### Provided records ###

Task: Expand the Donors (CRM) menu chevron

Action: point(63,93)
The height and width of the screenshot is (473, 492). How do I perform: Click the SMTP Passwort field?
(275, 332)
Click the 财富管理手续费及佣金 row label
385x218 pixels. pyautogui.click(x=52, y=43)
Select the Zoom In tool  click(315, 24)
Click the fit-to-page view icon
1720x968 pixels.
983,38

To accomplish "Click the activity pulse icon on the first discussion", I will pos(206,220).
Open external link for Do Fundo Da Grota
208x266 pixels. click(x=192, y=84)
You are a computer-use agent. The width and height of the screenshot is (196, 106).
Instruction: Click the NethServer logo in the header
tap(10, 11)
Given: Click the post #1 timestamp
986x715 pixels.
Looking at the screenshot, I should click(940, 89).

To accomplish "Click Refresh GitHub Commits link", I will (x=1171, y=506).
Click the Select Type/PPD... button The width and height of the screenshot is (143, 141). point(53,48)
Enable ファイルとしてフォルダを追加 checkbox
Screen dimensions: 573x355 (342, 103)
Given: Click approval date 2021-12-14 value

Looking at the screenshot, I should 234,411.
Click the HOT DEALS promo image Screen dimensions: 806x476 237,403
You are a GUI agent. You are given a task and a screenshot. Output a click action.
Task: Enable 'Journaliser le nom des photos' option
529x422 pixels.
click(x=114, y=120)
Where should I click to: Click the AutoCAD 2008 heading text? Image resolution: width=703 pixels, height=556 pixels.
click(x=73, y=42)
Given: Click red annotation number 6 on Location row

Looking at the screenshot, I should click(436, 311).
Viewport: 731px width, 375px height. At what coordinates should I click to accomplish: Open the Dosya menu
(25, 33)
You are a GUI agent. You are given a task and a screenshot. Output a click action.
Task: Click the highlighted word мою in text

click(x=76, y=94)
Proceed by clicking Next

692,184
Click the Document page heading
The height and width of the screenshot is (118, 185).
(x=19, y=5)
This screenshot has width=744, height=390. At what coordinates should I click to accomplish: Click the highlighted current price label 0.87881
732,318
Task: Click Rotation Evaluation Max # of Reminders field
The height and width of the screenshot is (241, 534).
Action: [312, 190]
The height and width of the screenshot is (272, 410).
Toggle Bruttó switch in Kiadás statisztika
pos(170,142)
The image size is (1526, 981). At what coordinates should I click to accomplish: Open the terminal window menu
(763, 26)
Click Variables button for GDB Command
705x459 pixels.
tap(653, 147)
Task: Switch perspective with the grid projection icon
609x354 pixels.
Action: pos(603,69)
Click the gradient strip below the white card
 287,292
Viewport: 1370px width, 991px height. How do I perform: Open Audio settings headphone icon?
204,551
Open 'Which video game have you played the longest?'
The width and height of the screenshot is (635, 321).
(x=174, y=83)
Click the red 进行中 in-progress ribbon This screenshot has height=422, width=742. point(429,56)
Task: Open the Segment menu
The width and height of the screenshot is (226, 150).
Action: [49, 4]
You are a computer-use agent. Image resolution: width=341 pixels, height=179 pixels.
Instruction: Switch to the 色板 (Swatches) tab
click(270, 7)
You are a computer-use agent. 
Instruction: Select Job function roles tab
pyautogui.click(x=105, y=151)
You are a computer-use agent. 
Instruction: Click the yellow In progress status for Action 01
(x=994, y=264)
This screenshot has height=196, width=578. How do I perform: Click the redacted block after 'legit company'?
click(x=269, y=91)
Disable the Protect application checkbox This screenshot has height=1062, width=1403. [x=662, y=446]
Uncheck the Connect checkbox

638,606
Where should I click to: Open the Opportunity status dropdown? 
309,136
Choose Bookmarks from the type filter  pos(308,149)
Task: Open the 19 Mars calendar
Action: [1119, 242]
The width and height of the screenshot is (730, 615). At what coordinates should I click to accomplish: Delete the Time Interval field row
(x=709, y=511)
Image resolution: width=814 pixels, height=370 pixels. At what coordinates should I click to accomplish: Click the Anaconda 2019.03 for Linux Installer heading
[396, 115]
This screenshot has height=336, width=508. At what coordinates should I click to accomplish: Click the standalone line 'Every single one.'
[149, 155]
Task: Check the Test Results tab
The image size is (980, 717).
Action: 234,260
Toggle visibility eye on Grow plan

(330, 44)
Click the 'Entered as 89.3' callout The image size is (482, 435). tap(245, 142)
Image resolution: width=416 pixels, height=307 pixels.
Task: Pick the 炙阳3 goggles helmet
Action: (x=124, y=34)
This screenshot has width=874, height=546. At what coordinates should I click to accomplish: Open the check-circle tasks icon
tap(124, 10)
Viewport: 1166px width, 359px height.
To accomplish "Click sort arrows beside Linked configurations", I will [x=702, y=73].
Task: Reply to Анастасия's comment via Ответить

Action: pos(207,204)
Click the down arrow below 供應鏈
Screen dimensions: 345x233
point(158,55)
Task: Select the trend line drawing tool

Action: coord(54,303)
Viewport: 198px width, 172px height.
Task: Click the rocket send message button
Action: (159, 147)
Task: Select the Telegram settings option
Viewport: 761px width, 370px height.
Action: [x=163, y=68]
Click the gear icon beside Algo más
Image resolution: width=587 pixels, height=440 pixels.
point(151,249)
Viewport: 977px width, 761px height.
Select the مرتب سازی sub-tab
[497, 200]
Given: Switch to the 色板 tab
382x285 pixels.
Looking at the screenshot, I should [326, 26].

###

__Work to do__: Transcribe the material above exactly as it appears, from its first line down through the line containing "Action: [312, 190]", including that line.

__The answer__:
Task: Expand the Donors (CRM) menu chevron

Action: point(63,93)
The height and width of the screenshot is (473, 492). How do I perform: Click the SMTP Passwort field?
(275, 332)
Click the 财富管理手续费及佣金 row label
385x218 pixels. pyautogui.click(x=52, y=43)
Select the Zoom In tool  click(315, 24)
Click the fit-to-page view icon
1720x968 pixels.
983,38

To accomplish "Click the activity pulse icon on the first discussion", I will pos(206,220).
Open external link for Do Fundo Da Grota
208x266 pixels. click(x=192, y=84)
You are a computer-use agent. The width and height of the screenshot is (196, 106).
Instruction: Click the NethServer logo in the header
tap(10, 11)
Given: Click the post #1 timestamp
986x715 pixels.
Looking at the screenshot, I should click(940, 89).

To accomplish "Click Refresh GitHub Commits link", I will (x=1171, y=506).
Click the Select Type/PPD... button The width and height of the screenshot is (143, 141). point(53,48)
Enable ファイルとしてフォルダを追加 checkbox
Screen dimensions: 573x355 (342, 103)
Given: Click approval date 2021-12-14 value

Looking at the screenshot, I should 234,411.
Click the HOT DEALS promo image Screen dimensions: 806x476 237,403
You are a GUI agent. You are given a task and a screenshot. Output a click action.
Task: Enable 'Journaliser le nom des photos' option
529x422 pixels.
click(x=114, y=120)
Where should I click to: Click the AutoCAD 2008 heading text? Image resolution: width=703 pixels, height=556 pixels.
click(x=73, y=42)
Given: Click red annotation number 6 on Location row

Looking at the screenshot, I should click(436, 311).
Viewport: 731px width, 375px height. At what coordinates should I click to accomplish: Open the Dosya menu
(25, 33)
You are a GUI agent. You are given a task and a screenshot. Output a click action.
Task: Click the highlighted word мою in text

click(x=76, y=94)
Proceed by clicking Next

692,184
Click the Document page heading
The height and width of the screenshot is (118, 185).
(x=19, y=5)
This screenshot has width=744, height=390. At what coordinates should I click to accomplish: Click the highlighted current price label 0.87881
732,318
Task: Click Rotation Evaluation Max # of Reminders field
The height and width of the screenshot is (241, 534).
Action: [312, 190]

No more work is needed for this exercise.